5 avril 2004 0 commentaire
  • Après un album sorti chez Soleil comprenant quatre numéros et dont aucune suite n'a vu le jour, c'est au tour de Semic d'entreprendre la publication de la magnifique série Planetary en nous proposant six épisodes. Derrière ce qui pourrait apparaître comme un comics de super-héros de plus se cache une formidable mise en abyme du genre.

Pourtant Planetary reste avant tout une formidable série d’aventures qui conte les enquêtes d’une équipe composée de trois membres : Elijah Snow, né le 1° janvier 1900 qui peut contrôler la température, Jakita Wagner, sorte d’Emma Peel post-moderne et Le Batteur, capable d’interagir directement avec toute sorte de machines. Le mystérieux quatrième homme de Planetary, celui qui fournit l’argent pourrait, lui, être n’importe qui (« de Bill Gates à Hitler »).

Les épisodes présentés ici vont mettre aux prises les trois héros avec des phénomènes paranormaux qui ne manqueront pas d’éveiller chez les amateurs du genre des réminiscences. On citera en vrac : un écrivain japonais fou, des monstres préhistoriques sur une île isolée, un policier fantôme et un mystérieux vaisseau spatial à la recherche d’un pilote.
La première histoire débute sans les usuelles origines des personnages (qui seront dévoilées aux fils des épisodes) et on y rencontre, cachés sous les montagnes des Adirondacks, un homme mal en point qui rappelle fortement le Doc Savage de l’âge d’or. Lorsque ce dernier conte son histoire d’envahisseurs venus d’un autre univers, on ne peut s’empêcher de penser à la façon dont Philip José Farmer a, il y a longtemps, joué avec les mêmes codes et les mêmes personnages issus de la culture pulp (Tarzan et Fu Manchu font partie de l’équipe du Doc dans Planetary). Les lecteurs de comics retiendront plutôt la structure de l’équipe d’envahisseurs qui est un décalque de la Justice League of America du silver age de la Bd américaine.

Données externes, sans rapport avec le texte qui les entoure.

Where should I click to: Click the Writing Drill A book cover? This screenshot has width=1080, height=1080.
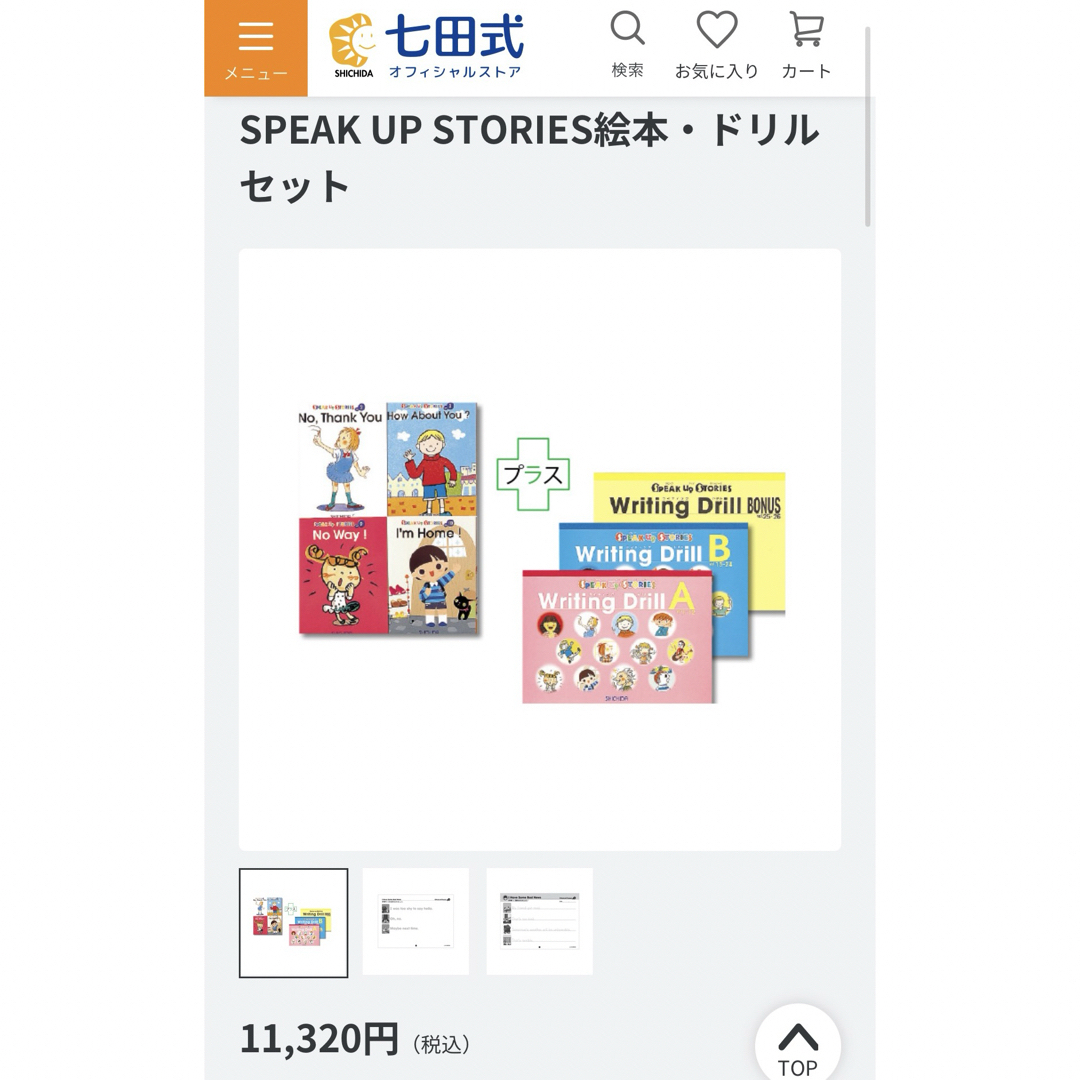coord(618,637)
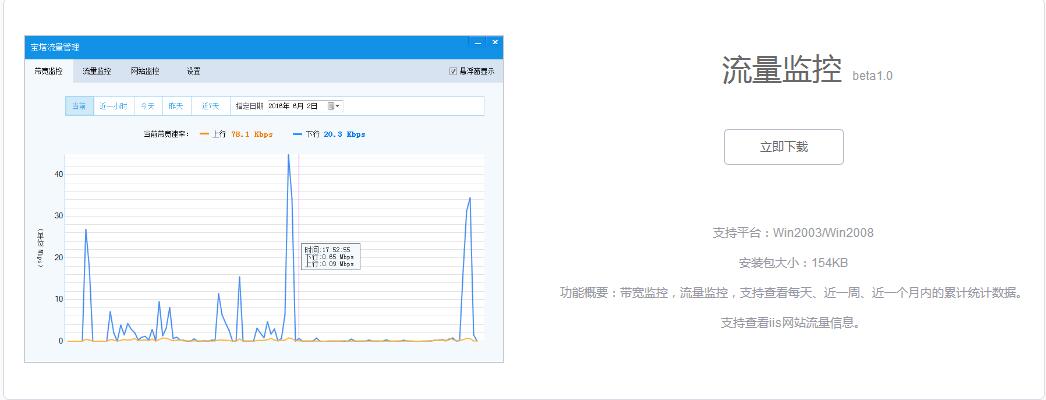Select the 网站监控 tab
1046x400 pixels.
pyautogui.click(x=145, y=72)
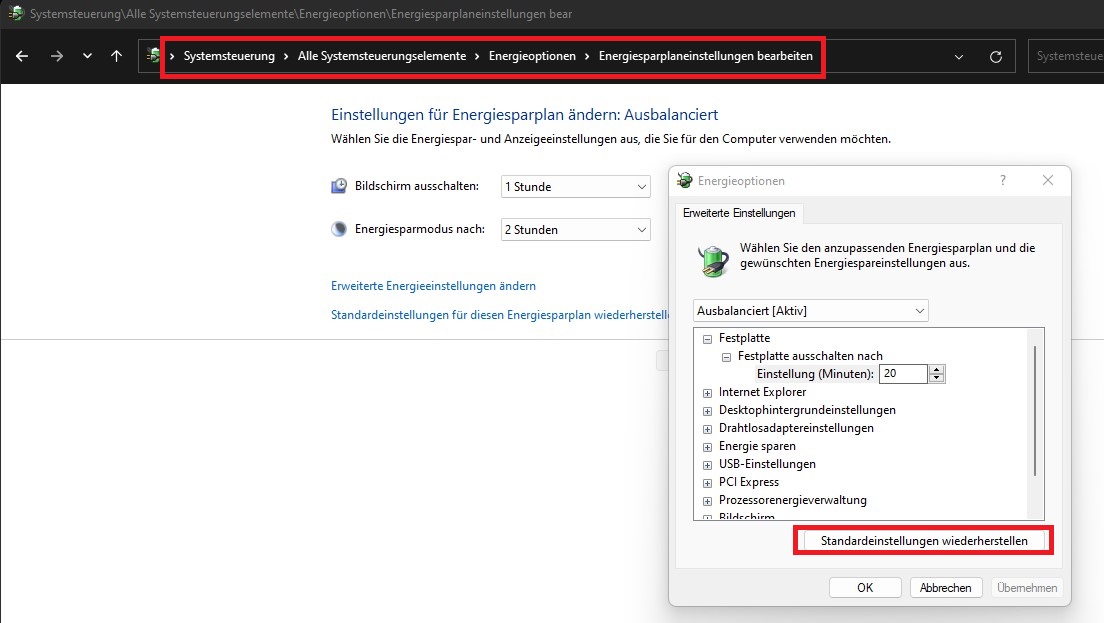The image size is (1104, 623).
Task: Click the up stepper arrow for Einstellung Minuten
Action: tap(936, 369)
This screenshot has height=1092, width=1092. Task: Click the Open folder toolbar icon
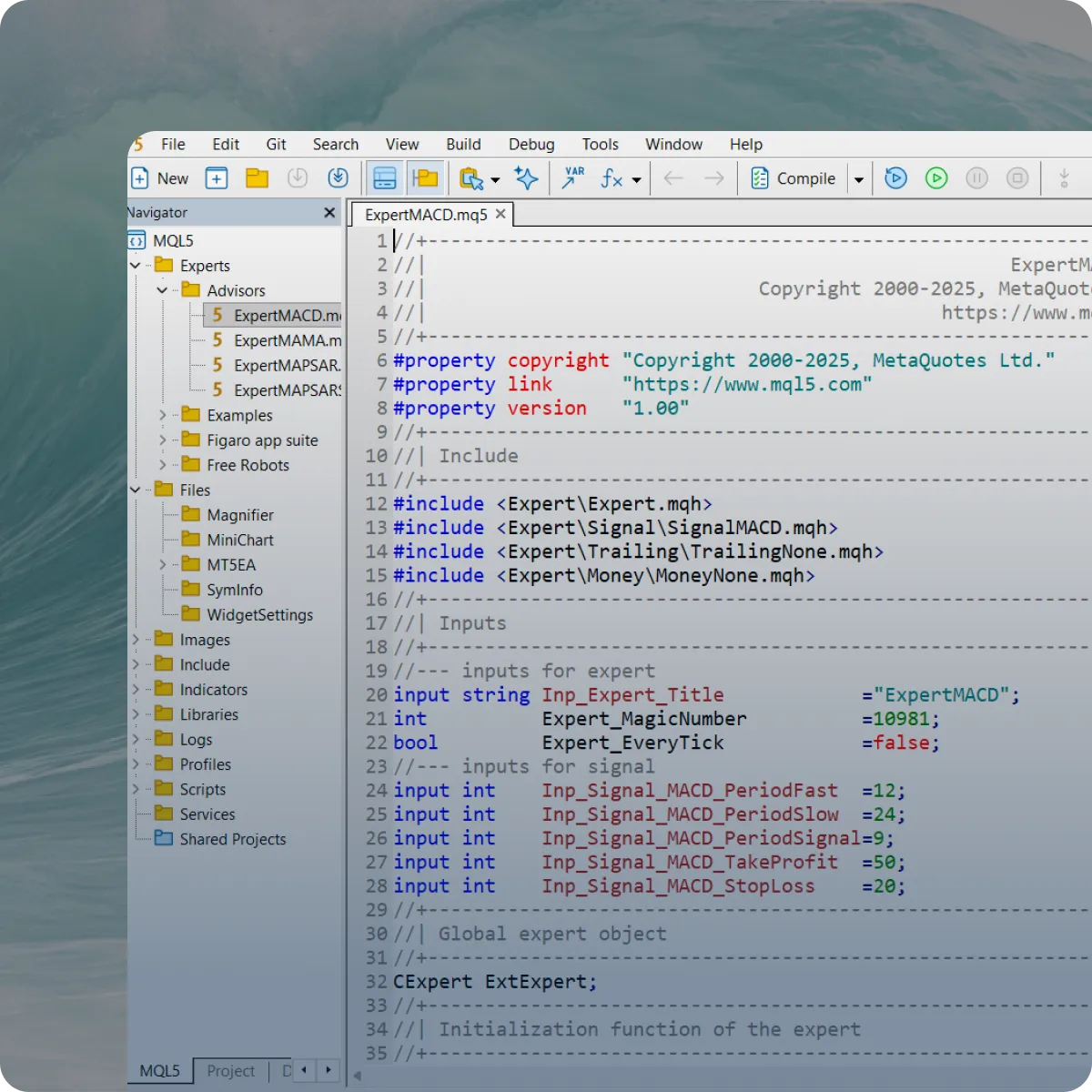pyautogui.click(x=258, y=178)
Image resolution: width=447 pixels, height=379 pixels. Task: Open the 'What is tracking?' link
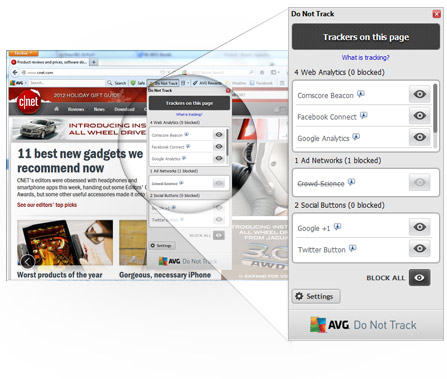366,57
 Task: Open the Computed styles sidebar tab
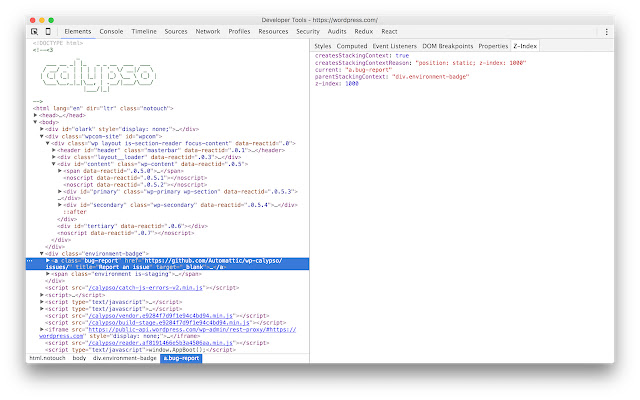tap(351, 46)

Par l’intermédiaire de cette association entre des héros venus de différentes époques et le décalage que leur confrontation instaure, Warren Ellis nous offre une intrigue à deux niveaux de lectures qui comblera les amateurs comme les spécialistes. Son ambition de créer des héros pour le troisième millénaire passe par un retour aux sources et une réapropriation de certains mythes en vue d’en faire émerger de nouveaux. Son but premier était de raconter l’histoire secrète de l’univers Wildstorm (label qui appartient maintenant à DC comics et sous lequel est publié Planetary aux Etats-Unis) mais la création qu’il nous livre dépasse le cercle de ses ambitions et embrasse tout un pan de la culture populaire (le mot n’est en aucune manière péjoratif) dans lequel nous baignons tous.

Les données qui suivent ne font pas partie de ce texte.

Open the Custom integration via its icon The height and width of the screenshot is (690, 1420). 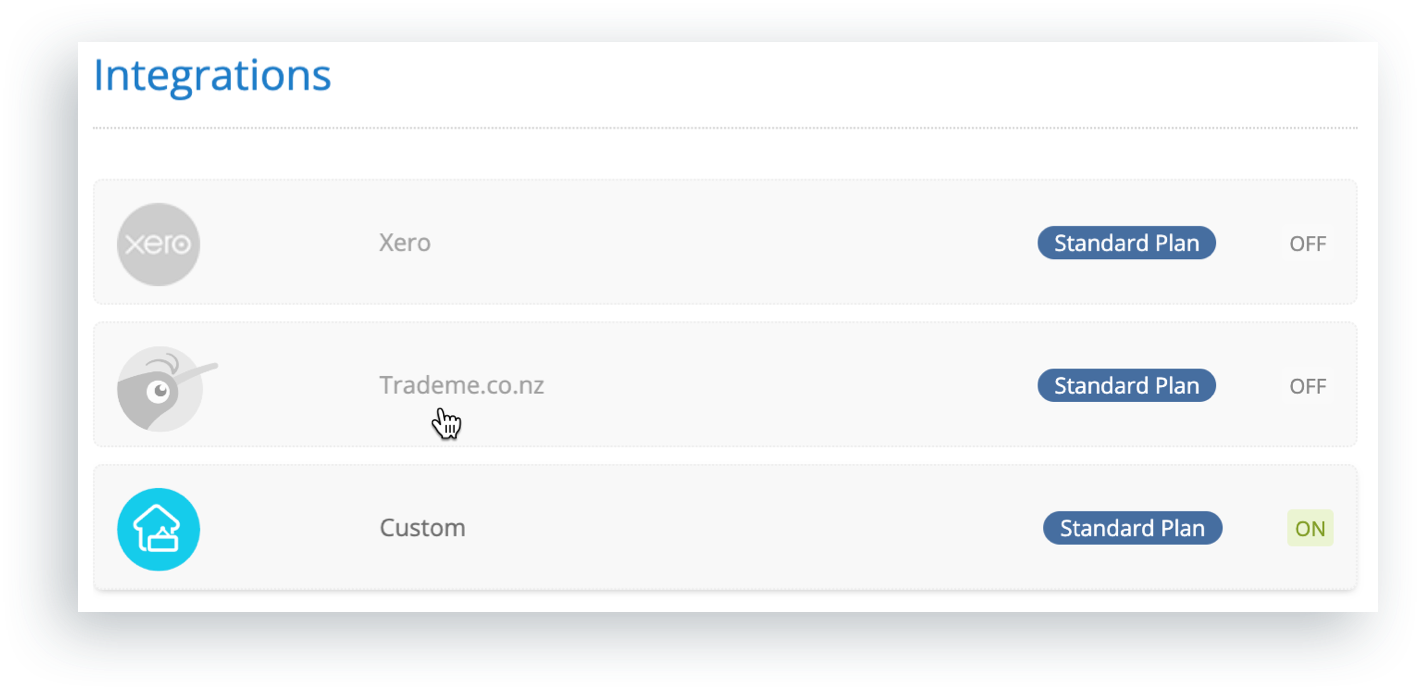158,528
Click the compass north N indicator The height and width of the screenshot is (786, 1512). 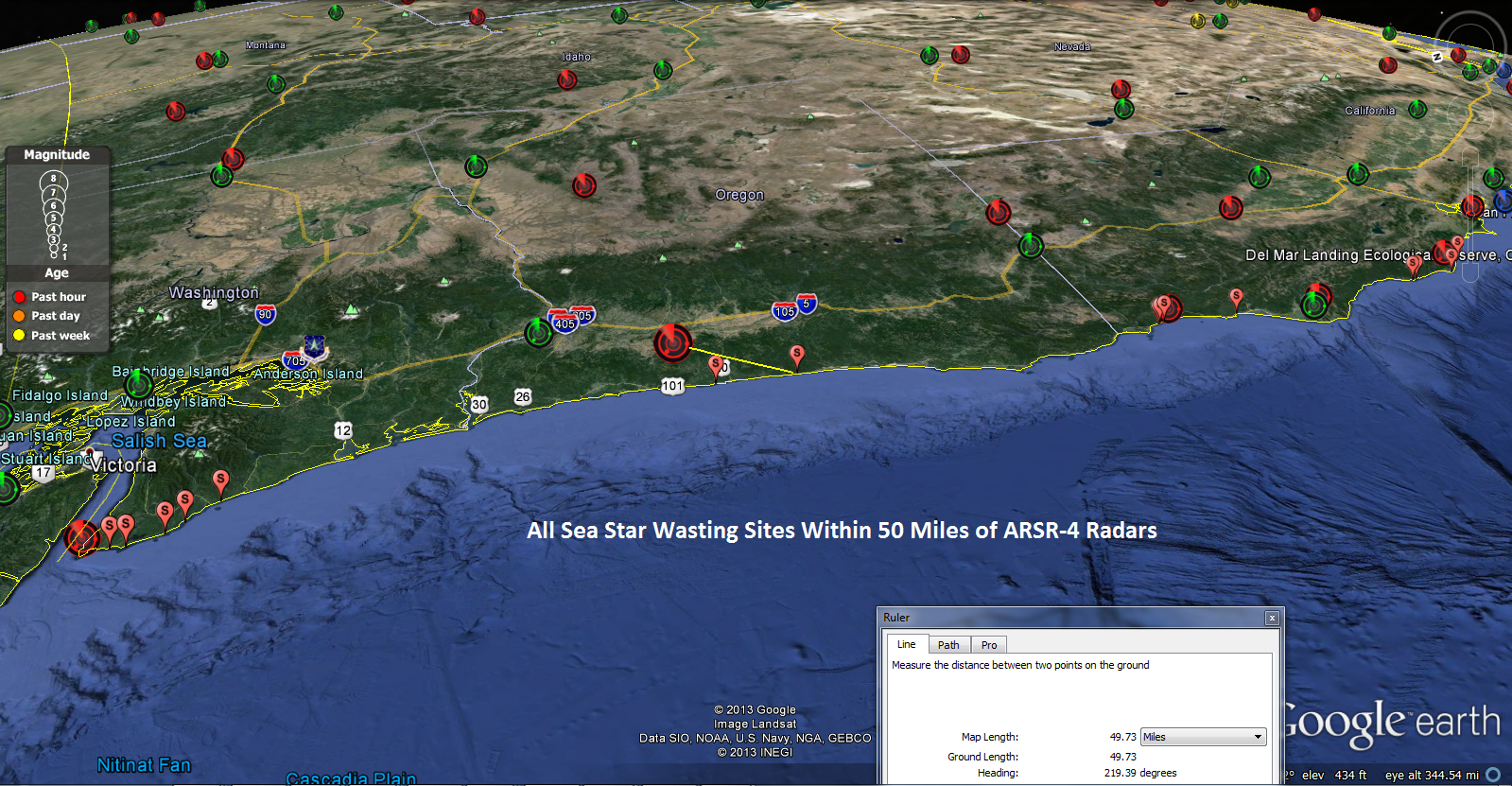[x=1437, y=58]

Il ne faut pas oublier de rendre justice à John Cassaday et à son imprégnation dans cette sub-culture qui lui permet de mettre en image les délires de son scénariste. Ses dessins sont soignés et assez subtils pour permettre au double sens de lecture de fonctionner à plein. Certaines scènes du troisième épisode sont, tant sur le plan narratif que purement graphique, à couper le souffle et il est pour un grande part dans le succès que la série rencontre aux Etats-Unis où le dix-neuvième épisode vient de sortir. Espérons que Semic fasse mieux son travail d’éditeur que Soleil et continue d’offrir aux lecteurs français la série, qui est, n’ayons pas peur de le dire, une des meilleures publiées aux Etats-Unis actuellement.